Data items:
◆ ◆ ◆ ◆ ◆ ◆ ◆

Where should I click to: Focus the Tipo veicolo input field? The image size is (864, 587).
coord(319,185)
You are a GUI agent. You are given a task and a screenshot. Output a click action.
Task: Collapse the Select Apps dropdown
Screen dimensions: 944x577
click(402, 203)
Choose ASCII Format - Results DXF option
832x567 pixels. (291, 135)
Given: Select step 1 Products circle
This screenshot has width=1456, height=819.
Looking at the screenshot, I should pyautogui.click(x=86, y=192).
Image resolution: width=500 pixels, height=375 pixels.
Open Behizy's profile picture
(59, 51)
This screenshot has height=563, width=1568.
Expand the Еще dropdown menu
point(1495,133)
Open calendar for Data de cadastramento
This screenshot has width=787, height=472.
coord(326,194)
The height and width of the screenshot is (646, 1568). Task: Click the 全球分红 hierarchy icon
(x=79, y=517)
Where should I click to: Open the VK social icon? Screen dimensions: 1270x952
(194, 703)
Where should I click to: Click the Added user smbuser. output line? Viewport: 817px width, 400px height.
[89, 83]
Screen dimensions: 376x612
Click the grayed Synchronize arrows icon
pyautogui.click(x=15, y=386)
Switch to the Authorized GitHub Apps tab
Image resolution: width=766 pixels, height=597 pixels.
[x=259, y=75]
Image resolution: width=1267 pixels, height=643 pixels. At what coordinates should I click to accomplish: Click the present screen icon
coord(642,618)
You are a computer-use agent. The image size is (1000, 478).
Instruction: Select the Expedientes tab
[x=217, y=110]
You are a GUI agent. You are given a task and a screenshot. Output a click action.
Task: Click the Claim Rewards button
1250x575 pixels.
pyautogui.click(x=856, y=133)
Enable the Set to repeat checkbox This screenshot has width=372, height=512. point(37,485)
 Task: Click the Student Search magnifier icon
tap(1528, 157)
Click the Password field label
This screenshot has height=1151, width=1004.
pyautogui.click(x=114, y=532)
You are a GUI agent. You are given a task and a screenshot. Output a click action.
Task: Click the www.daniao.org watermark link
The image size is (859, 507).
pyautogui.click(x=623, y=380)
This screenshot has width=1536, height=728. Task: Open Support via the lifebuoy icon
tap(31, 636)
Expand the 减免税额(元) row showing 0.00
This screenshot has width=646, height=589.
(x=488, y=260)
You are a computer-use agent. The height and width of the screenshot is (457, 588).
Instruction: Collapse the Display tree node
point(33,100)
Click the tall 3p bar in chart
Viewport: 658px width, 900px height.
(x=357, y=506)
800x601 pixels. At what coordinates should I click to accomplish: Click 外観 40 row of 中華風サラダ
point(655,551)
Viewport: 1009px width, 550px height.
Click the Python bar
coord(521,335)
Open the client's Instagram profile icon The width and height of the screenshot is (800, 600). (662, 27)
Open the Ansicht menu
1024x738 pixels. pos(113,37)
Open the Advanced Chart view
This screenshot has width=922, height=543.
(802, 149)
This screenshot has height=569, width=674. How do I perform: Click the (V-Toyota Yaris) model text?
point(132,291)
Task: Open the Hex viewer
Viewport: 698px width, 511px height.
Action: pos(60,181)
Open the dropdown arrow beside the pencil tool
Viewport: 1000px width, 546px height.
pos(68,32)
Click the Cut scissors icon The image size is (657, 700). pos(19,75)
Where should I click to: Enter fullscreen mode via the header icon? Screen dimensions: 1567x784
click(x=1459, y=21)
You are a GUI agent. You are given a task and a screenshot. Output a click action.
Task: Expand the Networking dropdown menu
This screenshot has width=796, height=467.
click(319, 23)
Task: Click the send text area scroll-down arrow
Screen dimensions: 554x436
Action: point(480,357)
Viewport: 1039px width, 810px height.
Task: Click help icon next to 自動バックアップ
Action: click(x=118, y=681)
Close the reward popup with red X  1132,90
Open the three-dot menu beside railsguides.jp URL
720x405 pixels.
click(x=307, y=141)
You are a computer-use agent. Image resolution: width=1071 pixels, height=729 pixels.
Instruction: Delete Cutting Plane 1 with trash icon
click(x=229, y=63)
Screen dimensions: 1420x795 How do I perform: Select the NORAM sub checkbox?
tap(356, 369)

◆ ◆ ◆ ◆ ◆ ◆ ◆

* _Your instructions_: The full set of entries above should be given again exactly.

* _Answer to this exercise_:
Where should I click to: Focus the Tipo veicolo input field? The image size is (864, 587).
coord(319,185)
You are a GUI agent. You are given a task and a screenshot. Output a click action.
Task: Collapse the Select Apps dropdown
Screen dimensions: 944x577
click(402, 203)
Choose ASCII Format - Results DXF option
832x567 pixels. (291, 135)
Given: Select step 1 Products circle
This screenshot has width=1456, height=819.
Looking at the screenshot, I should pyautogui.click(x=86, y=192).
Image resolution: width=500 pixels, height=375 pixels.
Open Behizy's profile picture
(59, 51)
This screenshot has height=563, width=1568.
Expand the Еще dropdown menu
point(1495,133)
Open calendar for Data de cadastramento
This screenshot has width=787, height=472.
coord(326,194)
The height and width of the screenshot is (646, 1568). Task: Click the 全球分红 hierarchy icon
(x=79, y=517)
Where should I click to: Open the VK social icon? Screen dimensions: 1270x952
(194, 703)
Where should I click to: Click the Added user smbuser. output line? Viewport: 817px width, 400px height.
[89, 83]
Screen dimensions: 376x612
Click the grayed Synchronize arrows icon
pyautogui.click(x=15, y=386)
Switch to the Authorized GitHub Apps tab
Image resolution: width=766 pixels, height=597 pixels.
[x=259, y=75]
Image resolution: width=1267 pixels, height=643 pixels. At what coordinates should I click to accomplish: Click the present screen icon
coord(642,618)
You are a computer-use agent. The image size is (1000, 478).
Instruction: Select the Expedientes tab
[x=217, y=110]
You are a GUI agent. You are given a task and a screenshot. Output a click action.
Task: Click the Claim Rewards button
1250x575 pixels.
pyautogui.click(x=856, y=133)
Enable the Set to repeat checkbox This screenshot has width=372, height=512. point(37,485)
 Task: Click the Student Search magnifier icon
tap(1528, 157)
Click the Password field label
This screenshot has height=1151, width=1004.
pyautogui.click(x=114, y=532)
You are a GUI agent. You are given a task and a screenshot. Output a click action.
Task: Click the www.daniao.org watermark link
The image size is (859, 507).
pyautogui.click(x=623, y=380)
This screenshot has width=1536, height=728. Task: Open Support via the lifebuoy icon
tap(31, 636)
Expand the 减免税额(元) row showing 0.00
This screenshot has width=646, height=589.
(x=488, y=260)
You are a computer-use agent. The height and width of the screenshot is (457, 588).
Instruction: Collapse the Display tree node
point(33,100)
Click the tall 3p bar in chart
Viewport: 658px width, 900px height.
(x=357, y=506)
800x601 pixels. At what coordinates should I click to accomplish: Click 外観 40 row of 中華風サラダ
point(655,551)
Viewport: 1009px width, 550px height.
Click the Python bar
coord(521,335)
Open the client's Instagram profile icon The width and height of the screenshot is (800, 600). (662, 27)
Open the Ansicht menu
1024x738 pixels. pos(113,37)
Open the Advanced Chart view
This screenshot has width=922, height=543.
(802, 149)
This screenshot has height=569, width=674. How do I perform: Click the (V-Toyota Yaris) model text?
point(132,291)
Task: Open the Hex viewer
Viewport: 698px width, 511px height.
Action: pos(60,181)
Open the dropdown arrow beside the pencil tool
Viewport: 1000px width, 546px height.
pos(68,32)
Click the Cut scissors icon The image size is (657, 700). pos(19,75)
Where should I click to: Enter fullscreen mode via the header icon? Screen dimensions: 1567x784
click(x=1459, y=21)
You are a GUI agent. You are given a task and a screenshot. Output a click action.
Task: Expand the Networking dropdown menu
This screenshot has width=796, height=467.
click(319, 23)
Task: Click the send text area scroll-down arrow
Screen dimensions: 554x436
Action: point(480,357)
Viewport: 1039px width, 810px height.
Task: Click help icon next to 自動バックアップ
Action: click(x=118, y=681)
Close the reward popup with red X  1132,90
Open the three-dot menu beside railsguides.jp URL
720x405 pixels.
click(x=307, y=141)
You are a computer-use agent. Image resolution: width=1071 pixels, height=729 pixels.
Instruction: Delete Cutting Plane 1 with trash icon
click(x=229, y=63)
Screen dimensions: 1420x795 How do I perform: Select the NORAM sub checkbox?
tap(356, 369)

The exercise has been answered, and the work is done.